Tomó la copa del invitado y la llenó de vino espeso.

—Pero hay que pagar un precio para sobrevivir —dijo el huésped con sequedad. —Siempre se puede negociar el precio más conveniente…

Al llenar la copa de su hija, don Gamaliel le acarició la mano. —Todo consiste —prosiguió— en la finura con que se hace. No hay necesidad de alarmar a nadie, de herir susceptibilidades… El honor debe quedar intacto.

Él volvió a buscar el pie de la muchacha.

Esta vez, ella no lo retiró del contacto. Levantó la copa y miró al desconocido sin sonrojarse ..

—Hay que saber distinguir las cosas —murmuró el viejo al secarse los labios con la servilleta—. Los negocios, por ejemplo, son una cosa, y otra cosa es la religión.

—¿Lo ve tan piadoso, comulgando todos los días con su hijita? Pues ahí donde lo ve, todo lo que tiene se lo robó a los curas, allá cuando Juárez puso a remate los bienes del clero y cualquier comerciante con tantito ahorrado pudo hacerse de un terrenal inmenso…

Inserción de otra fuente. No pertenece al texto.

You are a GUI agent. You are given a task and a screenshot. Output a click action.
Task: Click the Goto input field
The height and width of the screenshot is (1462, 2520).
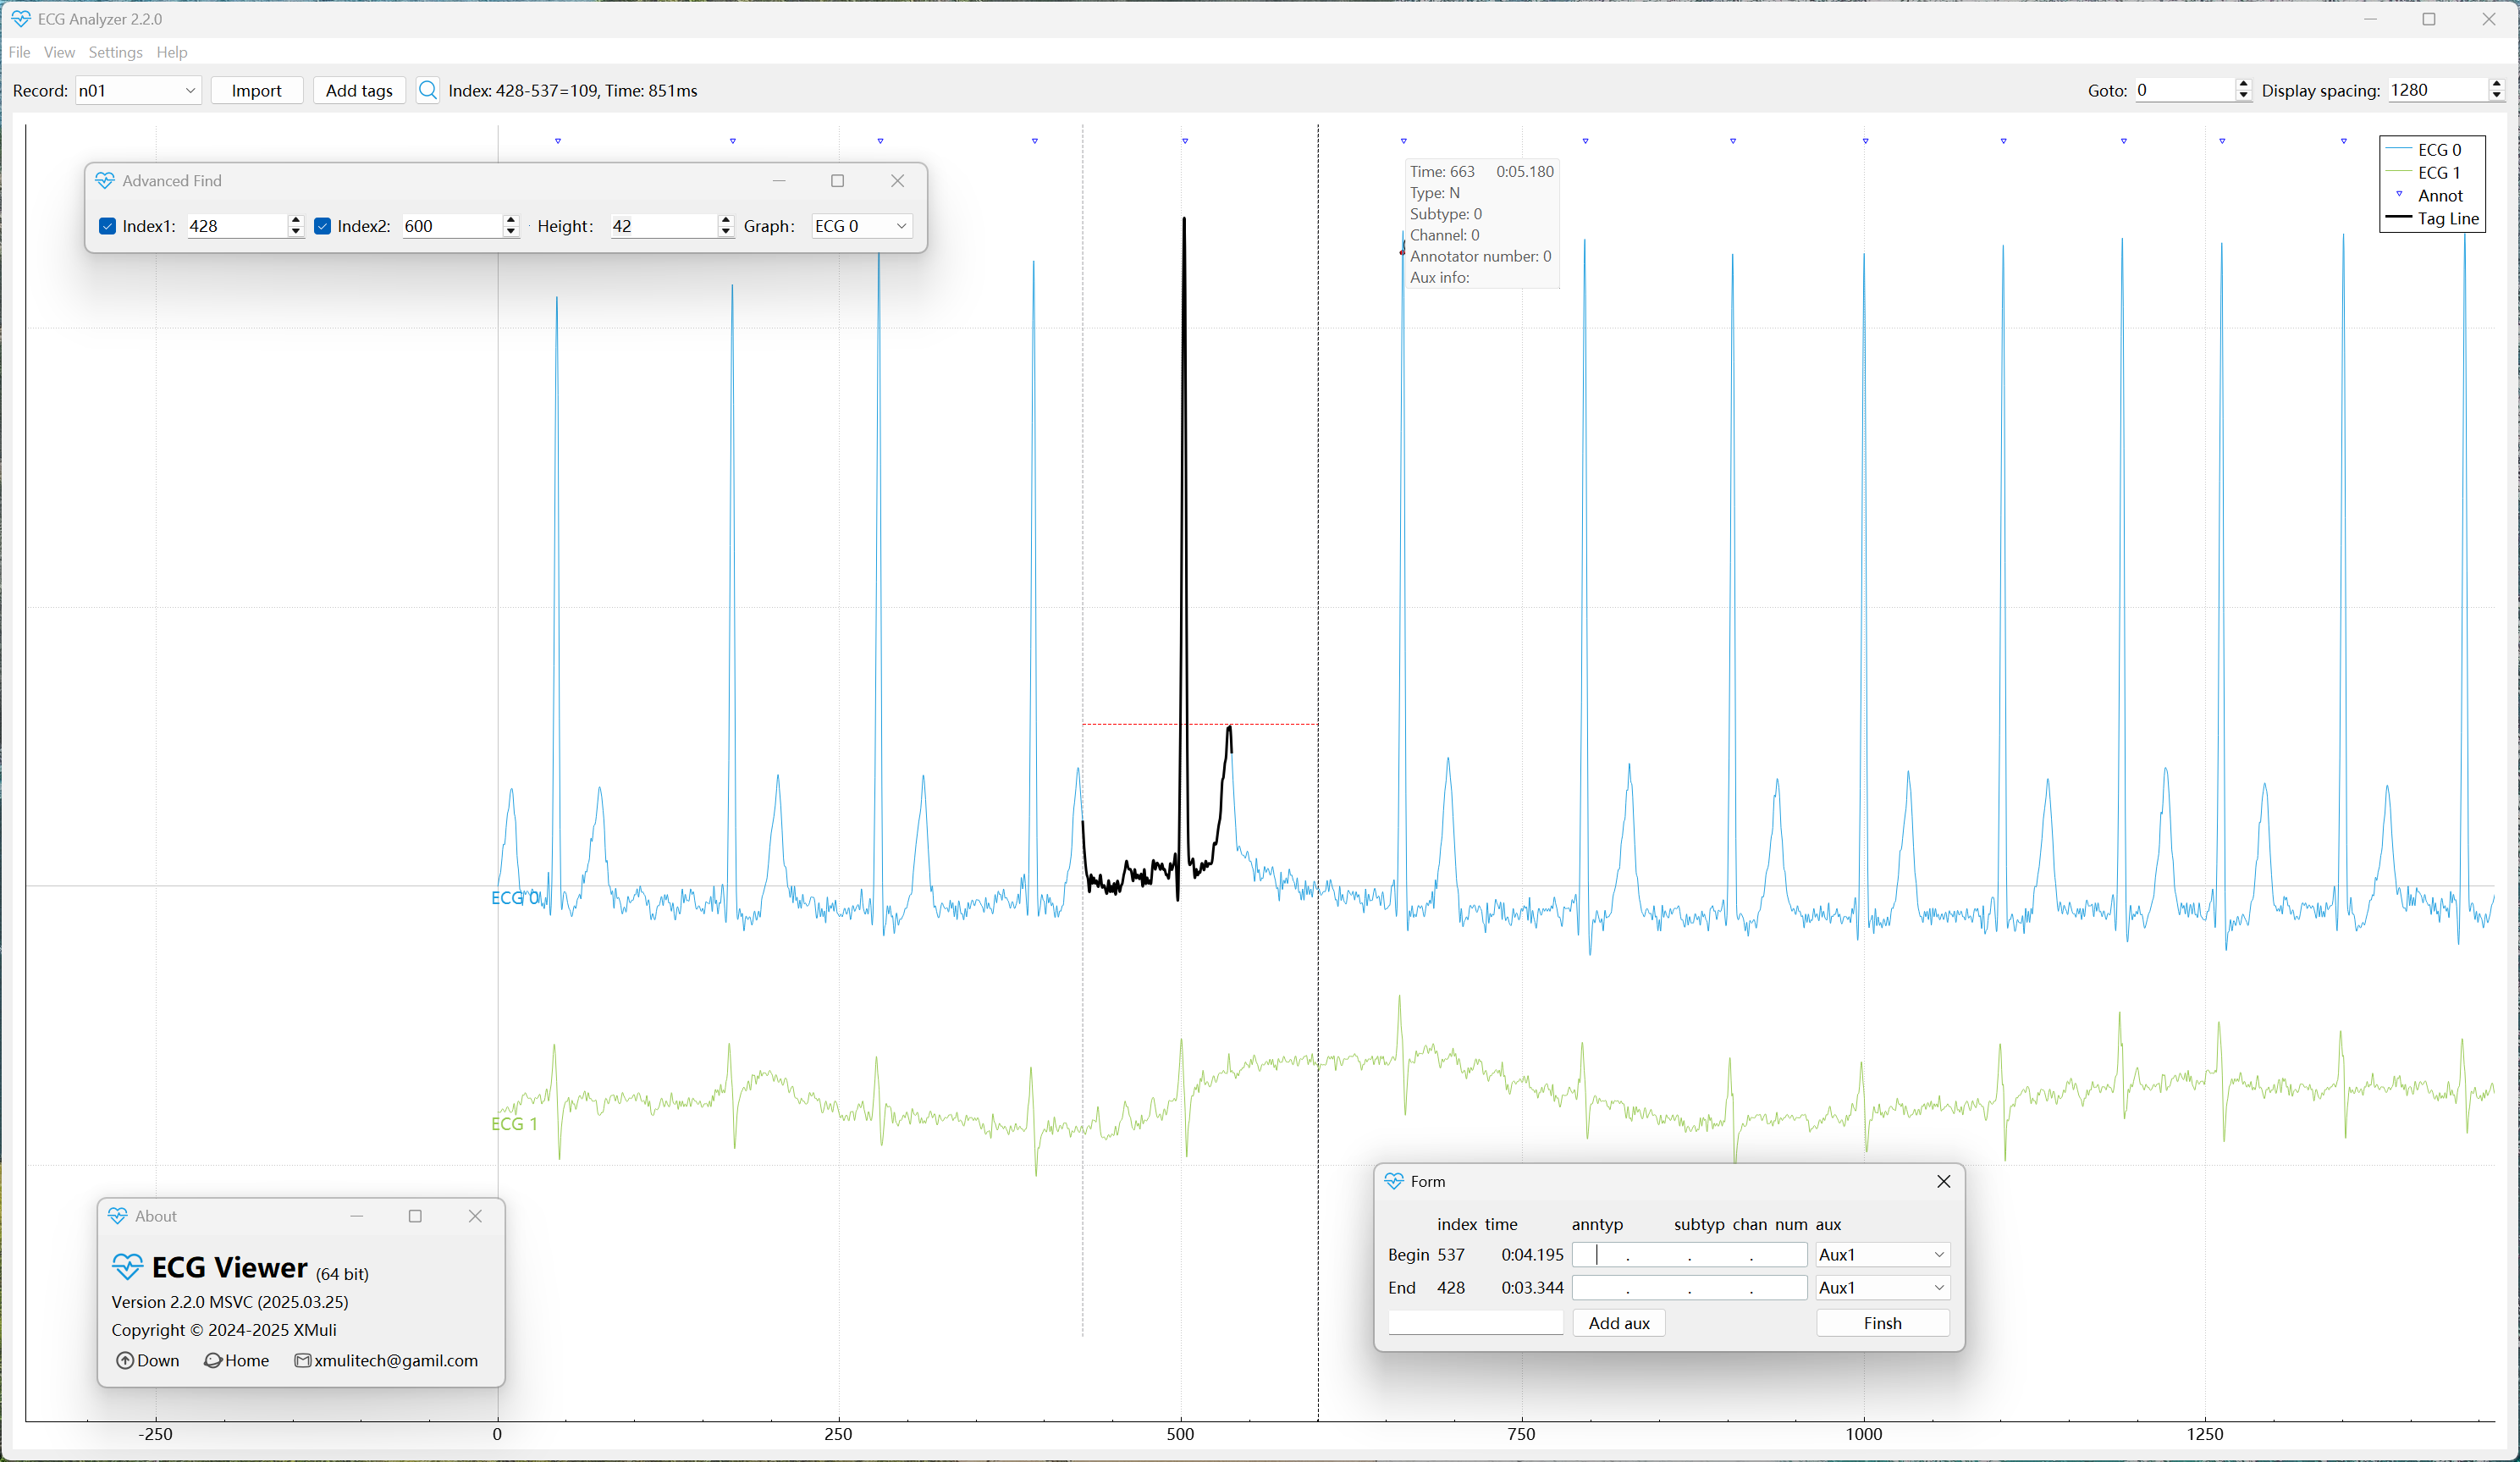click(x=2184, y=90)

Pasó seis días en Puebla antes de presentarse a la casa de don Gamaliel Bernal. La tropa fue dispersada por el presidente Carranza y entonces él recordó su conversación con Gonzalo Bernal en Perales y tomó el camino de Puebla: cuestión de puro instinto, pero también seguridad de que en el mundo destruido y confuso que dejaba la Revolución, saber esto —un apellido, una dirección, una ciudad— era saber mucho. La ironía de ser él quien regresaba a Puebla, y no el fusilado Bernal, le divertía. Era, en cierto modo, una mascarada, una sustitución, una broma que podía jugarse con la mayor seriedad; pero también era un certificado de vida, de la capacidad para sobrevivir y fortalecer el propio destino con los ajenos. Cuando entró a Puebla, cuando distinguió desde el camino de Cholula los hongos rojos y amarillos de las cúpulas derramadas sobre el valle, sintió que entraba duplicado, con la vida de Gonzalo Bernal añadida a la suya, con el destino del muerto sumado al suyo: como si Bernal, al morir, hubiese delegado las posibilidades de su vida incumplida en la de él. Quizá las muertes ajenas son las que alargan nuestra vida, pensó. Pero no venía a Puebla a pensar.

—Este año ni semillas ha podido comprar. Se le han ido acumulando las deudas, con eso de que el año pasado los campesinos se le pusieron revoltosos y se fueron a sembrar a las tierras ociosas. Le alegaron que si no les regalaba las tierras que no se trabajaban, ellos no volverían a sembrar en lo cultivado. y él, por puro orgullo, se negó y se quedó sin cosecha. Antes, los rurales hubieran metido al orden a los revoltosos, pero ahora… ya canta otro gallo.

—y no sólo eso. También los deudores se le alebrestaron; ya no quieren pagarle más. Dicen que con los intereses que ha cobrado ya está pagado de sobra. ¿Ve usted, mi coronel? Todos tienen tanta fe en que ahora las cosas cambiarán.

—Ah, pero el viejo ahí sigue igual de taimado, sin dar su brazo a torcer. Prefiere morirse a renunciar, lo que sea de cada quien.

Perdió en el último tiro del cubilete y se encogió de hombros. Hizo una seña al cantinero para que sirviera más copas y todos le agradecieron el gesto.

—¿Quién está endeudado con este don Gamaliel?

—Pues… ¿quién no está?, diría yo.

—¿Tiene algún amigo muy cercano, algún confidente?

—Pues cómo no, el padre Páez, aquí a la vuelta.